Partially-blind unlearning enables efficient removal of training data influence without direct access to the forget set, using gradient optimization and weight sparsification in a practical framework called Reload.

AI-generated summary

Training machine learning models requires the storage of large datasets, which often contain sensitive or private data. Storing data is associated with a number of potential risks which increase over time, such as database breaches and malicious adversaries. Machine unlearning is the study of methods to efficiently remove the influence of training data subsets from previously-trained models. Existing unlearning methods typically require direct access to the "forget set" -- the data to be forgotten-and organisations must retain this data for unlearning rather than deleting it immediately upon request, increasing risks associated with the forget set.

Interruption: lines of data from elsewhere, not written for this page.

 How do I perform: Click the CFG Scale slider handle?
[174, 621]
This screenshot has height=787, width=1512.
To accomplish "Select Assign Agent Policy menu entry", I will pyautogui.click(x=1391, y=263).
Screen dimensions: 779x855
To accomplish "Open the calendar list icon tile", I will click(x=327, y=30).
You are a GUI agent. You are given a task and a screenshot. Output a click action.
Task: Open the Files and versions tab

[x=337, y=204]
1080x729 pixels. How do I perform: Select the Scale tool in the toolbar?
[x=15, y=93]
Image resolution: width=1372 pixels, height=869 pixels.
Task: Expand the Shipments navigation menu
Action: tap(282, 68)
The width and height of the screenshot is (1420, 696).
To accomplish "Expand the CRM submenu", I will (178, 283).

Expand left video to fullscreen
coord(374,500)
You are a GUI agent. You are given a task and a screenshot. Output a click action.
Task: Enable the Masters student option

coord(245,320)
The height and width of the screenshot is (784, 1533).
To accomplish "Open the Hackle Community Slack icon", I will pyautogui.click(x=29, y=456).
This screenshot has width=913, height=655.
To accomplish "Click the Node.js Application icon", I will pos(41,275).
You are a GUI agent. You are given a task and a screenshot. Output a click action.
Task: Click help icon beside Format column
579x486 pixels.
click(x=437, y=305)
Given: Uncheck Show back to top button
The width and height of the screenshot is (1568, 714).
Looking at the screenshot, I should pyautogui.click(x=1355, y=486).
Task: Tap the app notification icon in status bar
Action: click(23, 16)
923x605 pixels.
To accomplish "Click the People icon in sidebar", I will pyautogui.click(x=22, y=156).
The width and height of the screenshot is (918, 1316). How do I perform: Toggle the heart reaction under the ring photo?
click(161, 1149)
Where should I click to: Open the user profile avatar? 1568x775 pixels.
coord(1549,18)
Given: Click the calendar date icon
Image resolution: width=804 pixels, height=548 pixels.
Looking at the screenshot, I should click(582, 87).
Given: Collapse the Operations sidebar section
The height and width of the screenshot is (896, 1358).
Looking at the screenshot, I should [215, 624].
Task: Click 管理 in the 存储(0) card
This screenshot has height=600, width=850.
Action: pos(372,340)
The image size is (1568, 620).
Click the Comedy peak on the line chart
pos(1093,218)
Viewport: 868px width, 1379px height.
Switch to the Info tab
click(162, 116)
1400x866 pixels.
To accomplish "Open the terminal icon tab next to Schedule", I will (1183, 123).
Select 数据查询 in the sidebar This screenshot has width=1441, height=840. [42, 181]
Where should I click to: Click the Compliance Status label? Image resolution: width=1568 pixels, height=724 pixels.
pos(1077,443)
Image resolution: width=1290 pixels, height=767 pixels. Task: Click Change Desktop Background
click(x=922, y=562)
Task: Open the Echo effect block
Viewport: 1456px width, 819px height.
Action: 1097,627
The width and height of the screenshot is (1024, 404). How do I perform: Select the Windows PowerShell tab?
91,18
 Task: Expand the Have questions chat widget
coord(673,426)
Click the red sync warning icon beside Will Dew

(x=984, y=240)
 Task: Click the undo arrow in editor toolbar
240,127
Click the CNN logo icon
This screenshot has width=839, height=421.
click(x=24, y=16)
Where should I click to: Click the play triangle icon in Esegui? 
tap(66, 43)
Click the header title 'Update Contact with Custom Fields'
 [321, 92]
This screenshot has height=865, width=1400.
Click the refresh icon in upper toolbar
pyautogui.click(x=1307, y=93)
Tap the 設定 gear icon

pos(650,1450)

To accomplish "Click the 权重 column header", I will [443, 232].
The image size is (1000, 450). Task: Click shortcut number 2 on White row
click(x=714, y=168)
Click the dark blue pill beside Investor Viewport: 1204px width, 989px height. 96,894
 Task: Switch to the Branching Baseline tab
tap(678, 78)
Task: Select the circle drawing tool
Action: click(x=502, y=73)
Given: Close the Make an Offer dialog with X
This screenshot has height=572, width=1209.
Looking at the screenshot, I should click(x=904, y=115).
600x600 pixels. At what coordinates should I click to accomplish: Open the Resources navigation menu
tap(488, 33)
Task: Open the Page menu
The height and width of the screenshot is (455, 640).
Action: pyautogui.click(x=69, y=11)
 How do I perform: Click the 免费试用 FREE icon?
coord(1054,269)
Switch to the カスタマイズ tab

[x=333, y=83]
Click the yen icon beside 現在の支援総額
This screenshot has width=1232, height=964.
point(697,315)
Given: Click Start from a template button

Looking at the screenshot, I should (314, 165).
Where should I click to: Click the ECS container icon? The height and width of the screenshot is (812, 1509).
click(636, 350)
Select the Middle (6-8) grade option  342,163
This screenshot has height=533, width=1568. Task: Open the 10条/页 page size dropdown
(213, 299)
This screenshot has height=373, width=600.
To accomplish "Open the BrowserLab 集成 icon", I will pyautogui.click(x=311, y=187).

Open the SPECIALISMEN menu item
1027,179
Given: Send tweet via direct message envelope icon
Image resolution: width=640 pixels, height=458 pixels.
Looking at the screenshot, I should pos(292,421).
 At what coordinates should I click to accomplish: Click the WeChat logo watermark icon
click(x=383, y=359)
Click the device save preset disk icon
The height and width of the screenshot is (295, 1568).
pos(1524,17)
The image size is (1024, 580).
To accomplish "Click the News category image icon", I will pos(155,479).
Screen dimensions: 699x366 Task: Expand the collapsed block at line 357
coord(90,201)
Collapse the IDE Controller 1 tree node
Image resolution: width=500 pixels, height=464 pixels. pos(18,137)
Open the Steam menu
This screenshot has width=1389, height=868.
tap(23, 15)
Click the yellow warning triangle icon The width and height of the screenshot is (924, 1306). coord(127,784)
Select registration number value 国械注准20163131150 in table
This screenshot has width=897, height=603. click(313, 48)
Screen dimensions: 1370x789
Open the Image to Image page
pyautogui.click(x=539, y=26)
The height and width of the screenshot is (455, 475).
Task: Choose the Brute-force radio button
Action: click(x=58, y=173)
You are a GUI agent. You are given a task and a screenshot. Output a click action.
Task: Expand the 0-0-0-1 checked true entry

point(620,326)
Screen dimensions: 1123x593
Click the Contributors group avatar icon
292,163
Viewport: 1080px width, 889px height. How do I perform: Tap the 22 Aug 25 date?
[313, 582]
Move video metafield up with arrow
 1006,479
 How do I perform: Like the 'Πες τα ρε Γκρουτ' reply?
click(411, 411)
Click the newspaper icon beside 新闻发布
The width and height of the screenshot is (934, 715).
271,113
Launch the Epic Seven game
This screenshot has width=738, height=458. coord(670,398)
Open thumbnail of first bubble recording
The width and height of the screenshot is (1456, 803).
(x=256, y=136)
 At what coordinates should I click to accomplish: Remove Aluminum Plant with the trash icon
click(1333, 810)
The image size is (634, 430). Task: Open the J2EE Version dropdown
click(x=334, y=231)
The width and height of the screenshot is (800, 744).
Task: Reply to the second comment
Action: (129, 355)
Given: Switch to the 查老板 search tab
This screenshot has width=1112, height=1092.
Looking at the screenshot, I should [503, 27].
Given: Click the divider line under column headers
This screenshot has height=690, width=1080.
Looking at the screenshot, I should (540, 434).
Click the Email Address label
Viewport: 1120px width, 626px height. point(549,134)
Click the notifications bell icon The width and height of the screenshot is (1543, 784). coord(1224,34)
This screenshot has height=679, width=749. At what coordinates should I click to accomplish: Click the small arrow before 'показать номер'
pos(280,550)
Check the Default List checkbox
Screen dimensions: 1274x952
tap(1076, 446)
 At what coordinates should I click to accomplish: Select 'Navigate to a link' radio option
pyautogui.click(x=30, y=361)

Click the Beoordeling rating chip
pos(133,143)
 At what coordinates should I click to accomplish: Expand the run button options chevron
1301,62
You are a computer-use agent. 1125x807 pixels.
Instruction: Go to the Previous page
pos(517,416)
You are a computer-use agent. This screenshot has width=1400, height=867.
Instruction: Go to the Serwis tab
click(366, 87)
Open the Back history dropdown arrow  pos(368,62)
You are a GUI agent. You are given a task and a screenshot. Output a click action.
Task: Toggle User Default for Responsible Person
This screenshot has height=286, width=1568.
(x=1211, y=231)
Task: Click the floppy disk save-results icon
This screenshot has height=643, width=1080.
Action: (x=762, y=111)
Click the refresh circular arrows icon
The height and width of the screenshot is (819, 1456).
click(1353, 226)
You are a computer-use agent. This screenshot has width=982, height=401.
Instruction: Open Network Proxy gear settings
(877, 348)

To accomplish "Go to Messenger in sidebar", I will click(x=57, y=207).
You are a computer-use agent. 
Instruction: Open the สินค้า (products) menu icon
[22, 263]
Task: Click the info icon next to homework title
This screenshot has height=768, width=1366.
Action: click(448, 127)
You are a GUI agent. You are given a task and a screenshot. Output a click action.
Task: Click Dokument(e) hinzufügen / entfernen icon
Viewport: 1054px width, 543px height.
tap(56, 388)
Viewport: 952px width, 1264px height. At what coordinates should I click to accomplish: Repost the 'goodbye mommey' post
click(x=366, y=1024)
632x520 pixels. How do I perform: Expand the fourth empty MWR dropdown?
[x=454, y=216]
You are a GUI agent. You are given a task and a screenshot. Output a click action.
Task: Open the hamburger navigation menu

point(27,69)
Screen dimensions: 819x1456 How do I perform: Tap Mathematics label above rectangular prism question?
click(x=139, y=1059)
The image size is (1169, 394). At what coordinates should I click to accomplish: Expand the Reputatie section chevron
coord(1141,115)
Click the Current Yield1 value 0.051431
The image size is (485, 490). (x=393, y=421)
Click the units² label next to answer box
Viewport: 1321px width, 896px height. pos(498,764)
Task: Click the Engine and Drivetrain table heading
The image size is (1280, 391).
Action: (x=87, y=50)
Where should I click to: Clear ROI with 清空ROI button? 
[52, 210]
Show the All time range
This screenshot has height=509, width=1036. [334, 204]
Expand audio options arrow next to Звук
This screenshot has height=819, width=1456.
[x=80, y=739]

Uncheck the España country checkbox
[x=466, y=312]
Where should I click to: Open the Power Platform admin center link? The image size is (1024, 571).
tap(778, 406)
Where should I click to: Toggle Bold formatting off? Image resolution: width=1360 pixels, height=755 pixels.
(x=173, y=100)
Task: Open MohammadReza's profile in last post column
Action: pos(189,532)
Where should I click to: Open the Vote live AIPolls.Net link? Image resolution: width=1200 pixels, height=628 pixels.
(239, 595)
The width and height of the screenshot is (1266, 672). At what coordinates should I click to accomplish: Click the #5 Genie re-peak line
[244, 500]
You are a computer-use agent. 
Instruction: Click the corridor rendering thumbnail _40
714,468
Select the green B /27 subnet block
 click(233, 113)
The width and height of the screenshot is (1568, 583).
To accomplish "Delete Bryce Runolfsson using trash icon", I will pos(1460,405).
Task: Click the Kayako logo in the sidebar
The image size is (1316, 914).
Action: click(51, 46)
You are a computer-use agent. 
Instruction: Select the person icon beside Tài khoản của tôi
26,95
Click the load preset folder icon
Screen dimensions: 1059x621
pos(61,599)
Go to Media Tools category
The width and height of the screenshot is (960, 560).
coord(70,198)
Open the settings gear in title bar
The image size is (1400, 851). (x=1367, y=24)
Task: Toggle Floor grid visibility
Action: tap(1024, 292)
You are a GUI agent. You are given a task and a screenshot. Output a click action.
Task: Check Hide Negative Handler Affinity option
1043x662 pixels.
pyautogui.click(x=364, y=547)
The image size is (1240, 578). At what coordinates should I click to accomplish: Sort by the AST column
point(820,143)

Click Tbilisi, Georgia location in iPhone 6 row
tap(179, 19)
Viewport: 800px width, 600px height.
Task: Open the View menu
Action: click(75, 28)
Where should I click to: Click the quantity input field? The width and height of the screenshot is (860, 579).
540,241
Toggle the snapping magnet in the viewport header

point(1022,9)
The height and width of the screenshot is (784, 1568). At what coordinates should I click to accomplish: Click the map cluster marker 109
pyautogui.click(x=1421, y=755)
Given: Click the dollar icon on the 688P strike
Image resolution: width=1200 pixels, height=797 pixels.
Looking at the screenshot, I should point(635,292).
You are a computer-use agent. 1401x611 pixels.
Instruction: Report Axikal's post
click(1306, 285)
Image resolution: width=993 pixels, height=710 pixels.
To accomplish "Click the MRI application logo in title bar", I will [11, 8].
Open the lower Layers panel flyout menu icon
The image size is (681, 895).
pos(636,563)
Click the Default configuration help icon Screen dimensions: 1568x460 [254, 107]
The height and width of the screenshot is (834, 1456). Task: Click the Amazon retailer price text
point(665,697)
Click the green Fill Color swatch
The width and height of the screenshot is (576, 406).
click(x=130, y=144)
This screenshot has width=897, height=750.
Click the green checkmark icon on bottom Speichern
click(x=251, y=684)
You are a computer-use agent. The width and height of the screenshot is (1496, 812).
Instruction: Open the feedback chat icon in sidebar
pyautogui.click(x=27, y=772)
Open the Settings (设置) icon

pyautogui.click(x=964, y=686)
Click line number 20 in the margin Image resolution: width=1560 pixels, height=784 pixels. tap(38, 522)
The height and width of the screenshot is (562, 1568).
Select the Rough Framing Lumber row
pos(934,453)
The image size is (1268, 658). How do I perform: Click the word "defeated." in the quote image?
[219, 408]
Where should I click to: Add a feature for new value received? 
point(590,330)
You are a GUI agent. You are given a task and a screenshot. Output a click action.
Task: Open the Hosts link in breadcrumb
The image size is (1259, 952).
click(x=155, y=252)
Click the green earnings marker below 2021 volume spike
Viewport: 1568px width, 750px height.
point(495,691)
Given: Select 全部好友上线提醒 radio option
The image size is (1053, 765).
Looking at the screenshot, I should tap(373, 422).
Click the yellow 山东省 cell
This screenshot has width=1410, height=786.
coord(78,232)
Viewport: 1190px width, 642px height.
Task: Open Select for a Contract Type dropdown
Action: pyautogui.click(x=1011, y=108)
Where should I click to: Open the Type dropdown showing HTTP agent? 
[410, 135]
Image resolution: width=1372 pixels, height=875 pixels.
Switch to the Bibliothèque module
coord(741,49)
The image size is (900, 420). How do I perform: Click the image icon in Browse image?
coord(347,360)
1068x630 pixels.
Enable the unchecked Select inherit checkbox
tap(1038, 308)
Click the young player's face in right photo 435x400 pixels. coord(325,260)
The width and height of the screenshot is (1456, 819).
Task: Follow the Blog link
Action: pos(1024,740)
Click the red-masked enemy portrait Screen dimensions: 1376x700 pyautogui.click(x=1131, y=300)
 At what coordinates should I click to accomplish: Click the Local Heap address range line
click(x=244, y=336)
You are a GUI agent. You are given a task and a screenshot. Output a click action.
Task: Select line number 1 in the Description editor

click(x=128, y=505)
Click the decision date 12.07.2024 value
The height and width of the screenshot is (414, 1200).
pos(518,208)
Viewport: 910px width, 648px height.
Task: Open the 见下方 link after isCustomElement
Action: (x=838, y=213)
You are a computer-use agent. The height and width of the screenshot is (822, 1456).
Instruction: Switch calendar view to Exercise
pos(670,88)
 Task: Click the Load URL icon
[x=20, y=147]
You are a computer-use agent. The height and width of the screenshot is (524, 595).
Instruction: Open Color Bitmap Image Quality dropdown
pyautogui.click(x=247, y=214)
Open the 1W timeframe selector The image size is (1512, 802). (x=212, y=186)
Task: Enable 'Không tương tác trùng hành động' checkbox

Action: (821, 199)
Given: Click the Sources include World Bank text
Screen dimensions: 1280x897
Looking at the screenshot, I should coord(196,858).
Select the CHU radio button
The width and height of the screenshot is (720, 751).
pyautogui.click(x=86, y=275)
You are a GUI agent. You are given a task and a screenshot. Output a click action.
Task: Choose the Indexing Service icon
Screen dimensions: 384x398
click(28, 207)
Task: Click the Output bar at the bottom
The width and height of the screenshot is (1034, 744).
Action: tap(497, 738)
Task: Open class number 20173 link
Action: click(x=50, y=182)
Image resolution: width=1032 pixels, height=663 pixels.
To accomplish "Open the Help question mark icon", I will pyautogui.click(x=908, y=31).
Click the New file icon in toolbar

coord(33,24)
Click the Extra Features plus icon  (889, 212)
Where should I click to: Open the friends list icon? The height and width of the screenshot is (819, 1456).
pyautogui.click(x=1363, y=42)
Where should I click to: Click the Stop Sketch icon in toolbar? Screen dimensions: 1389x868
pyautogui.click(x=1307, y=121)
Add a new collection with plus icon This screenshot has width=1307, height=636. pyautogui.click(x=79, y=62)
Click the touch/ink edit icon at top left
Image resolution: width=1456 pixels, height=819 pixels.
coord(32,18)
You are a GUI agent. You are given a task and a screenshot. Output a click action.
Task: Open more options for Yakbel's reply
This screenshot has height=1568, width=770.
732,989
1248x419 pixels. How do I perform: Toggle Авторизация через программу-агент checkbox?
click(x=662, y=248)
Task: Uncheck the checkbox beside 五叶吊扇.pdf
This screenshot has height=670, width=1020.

We introduce partially-blind unlearning -- utilizing auxiliary information to unlearn without explicit access to the forget set. We also propose a practical framework Reload, a partially-blind method based on gradient optimization and structured weight sparsification to operationalize partially-blind unlearning. We show that Reload efficiently unlearns, approximating models retrained from scratch, and outperforms several forget set-dependent approaches. On language models, Reload unlearns entities using <0.025% of the retain set and <7% of model weights in <8 minutes on Llama2-7B. In the corrective case, Reload achieves unlearning even when only 10% of corrupted data is identified.